* What is expected *
Please write out each entry exactly as it appears.

* Material for the task *
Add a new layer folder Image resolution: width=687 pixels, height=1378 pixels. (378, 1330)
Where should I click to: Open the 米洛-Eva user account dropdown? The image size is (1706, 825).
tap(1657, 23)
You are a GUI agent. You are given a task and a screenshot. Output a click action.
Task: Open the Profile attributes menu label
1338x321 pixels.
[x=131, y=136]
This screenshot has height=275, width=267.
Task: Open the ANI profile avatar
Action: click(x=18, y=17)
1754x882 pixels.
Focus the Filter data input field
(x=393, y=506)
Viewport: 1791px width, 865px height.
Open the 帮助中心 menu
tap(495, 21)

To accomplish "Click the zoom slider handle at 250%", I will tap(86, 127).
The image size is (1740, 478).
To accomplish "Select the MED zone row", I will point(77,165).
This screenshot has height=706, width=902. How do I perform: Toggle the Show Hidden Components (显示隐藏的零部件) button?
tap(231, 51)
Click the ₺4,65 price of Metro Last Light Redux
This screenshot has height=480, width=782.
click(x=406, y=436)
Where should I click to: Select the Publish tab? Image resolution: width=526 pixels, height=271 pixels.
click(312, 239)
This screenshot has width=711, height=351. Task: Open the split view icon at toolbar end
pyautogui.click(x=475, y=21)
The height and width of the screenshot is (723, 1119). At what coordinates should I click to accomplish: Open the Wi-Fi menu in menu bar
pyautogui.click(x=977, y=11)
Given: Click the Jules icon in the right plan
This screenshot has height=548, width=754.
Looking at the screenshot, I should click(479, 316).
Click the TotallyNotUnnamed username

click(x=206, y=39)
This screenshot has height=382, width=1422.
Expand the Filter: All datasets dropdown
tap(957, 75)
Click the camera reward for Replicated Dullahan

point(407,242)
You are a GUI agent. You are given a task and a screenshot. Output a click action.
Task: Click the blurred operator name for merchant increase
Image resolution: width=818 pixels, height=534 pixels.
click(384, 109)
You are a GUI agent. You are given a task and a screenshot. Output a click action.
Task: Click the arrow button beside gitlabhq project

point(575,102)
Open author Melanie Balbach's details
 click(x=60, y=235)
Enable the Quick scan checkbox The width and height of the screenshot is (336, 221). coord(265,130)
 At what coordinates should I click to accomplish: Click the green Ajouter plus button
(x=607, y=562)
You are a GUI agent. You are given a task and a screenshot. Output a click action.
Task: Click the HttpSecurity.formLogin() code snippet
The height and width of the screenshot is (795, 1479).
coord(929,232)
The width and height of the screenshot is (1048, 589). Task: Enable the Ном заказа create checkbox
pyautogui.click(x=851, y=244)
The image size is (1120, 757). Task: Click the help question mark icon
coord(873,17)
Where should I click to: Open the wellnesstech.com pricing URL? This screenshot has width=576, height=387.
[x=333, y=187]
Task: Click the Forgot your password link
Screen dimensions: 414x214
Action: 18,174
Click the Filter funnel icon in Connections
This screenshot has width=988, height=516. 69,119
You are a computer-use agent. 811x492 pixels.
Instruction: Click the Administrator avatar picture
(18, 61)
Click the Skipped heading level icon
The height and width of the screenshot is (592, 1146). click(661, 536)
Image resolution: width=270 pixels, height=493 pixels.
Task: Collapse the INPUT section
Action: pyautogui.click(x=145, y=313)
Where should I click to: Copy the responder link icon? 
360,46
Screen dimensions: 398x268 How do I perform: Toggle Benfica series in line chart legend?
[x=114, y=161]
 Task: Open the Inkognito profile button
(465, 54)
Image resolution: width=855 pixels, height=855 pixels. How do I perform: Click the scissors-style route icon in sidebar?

* Answer to this task *
Add a new layer folder Image resolution: width=687 pixels, height=1378 pixels. (378, 1330)
Where should I click to: Open the 米洛-Eva user account dropdown? The image size is (1706, 825).
tap(1657, 23)
You are a GUI agent. You are given a task and a screenshot. Output a click action.
Task: Open the Profile attributes menu label
1338x321 pixels.
[x=131, y=136]
This screenshot has height=275, width=267.
Task: Open the ANI profile avatar
Action: click(x=18, y=17)
1754x882 pixels.
Focus the Filter data input field
(x=393, y=506)
Viewport: 1791px width, 865px height.
Open the 帮助中心 menu
tap(495, 21)

To accomplish "Click the zoom slider handle at 250%", I will tap(86, 127).
The image size is (1740, 478).
To accomplish "Select the MED zone row", I will point(77,165).
This screenshot has height=706, width=902. How do I perform: Toggle the Show Hidden Components (显示隐藏的零部件) button?
tap(231, 51)
Click the ₺4,65 price of Metro Last Light Redux
This screenshot has height=480, width=782.
click(x=406, y=436)
Where should I click to: Select the Publish tab? Image resolution: width=526 pixels, height=271 pixels.
click(312, 239)
This screenshot has width=711, height=351. Task: Open the split view icon at toolbar end
pyautogui.click(x=475, y=21)
The height and width of the screenshot is (723, 1119). At what coordinates should I click to accomplish: Open the Wi-Fi menu in menu bar
pyautogui.click(x=977, y=11)
Given: Click the Jules icon in the right plan
This screenshot has height=548, width=754.
Looking at the screenshot, I should click(479, 316).
Click the TotallyNotUnnamed username

click(x=206, y=39)
This screenshot has height=382, width=1422.
Expand the Filter: All datasets dropdown
tap(957, 75)
Click the camera reward for Replicated Dullahan

point(407,242)
You are a GUI agent. You are given a task and a screenshot. Output a click action.
Task: Click the blurred operator name for merchant increase
Image resolution: width=818 pixels, height=534 pixels.
click(384, 109)
You are a GUI agent. You are given a task and a screenshot. Output a click action.
Task: Click the arrow button beside gitlabhq project

point(575,102)
Open author Melanie Balbach's details
 click(x=60, y=235)
Enable the Quick scan checkbox The width and height of the screenshot is (336, 221). coord(265,130)
 At what coordinates should I click to accomplish: Click the green Ajouter plus button
(x=607, y=562)
You are a GUI agent. You are given a task and a screenshot. Output a click action.
Task: Click the HttpSecurity.formLogin() code snippet
The height and width of the screenshot is (795, 1479).
coord(929,232)
The width and height of the screenshot is (1048, 589). Task: Enable the Ном заказа create checkbox
pyautogui.click(x=851, y=244)
The image size is (1120, 757). Task: Click the help question mark icon
coord(873,17)
Where should I click to: Open the wellnesstech.com pricing URL? This screenshot has width=576, height=387.
[x=333, y=187]
Task: Click the Forgot your password link
Screen dimensions: 414x214
Action: 18,174
Click the Filter funnel icon in Connections
This screenshot has width=988, height=516. 69,119
You are a computer-use agent. 811x492 pixels.
Instruction: Click the Administrator avatar picture
(18, 61)
Click the Skipped heading level icon
The height and width of the screenshot is (592, 1146). click(661, 536)
Image resolution: width=270 pixels, height=493 pixels.
Task: Collapse the INPUT section
Action: pyautogui.click(x=145, y=313)
Where should I click to: Copy the responder link icon? 
360,46
Screen dimensions: 398x268 How do I perform: Toggle Benfica series in line chart legend?
[x=114, y=161]
 Task: Open the Inkognito profile button
(465, 54)
Image resolution: width=855 pixels, height=855 pixels. How do I perform: Click the scissors-style route icon in sidebar?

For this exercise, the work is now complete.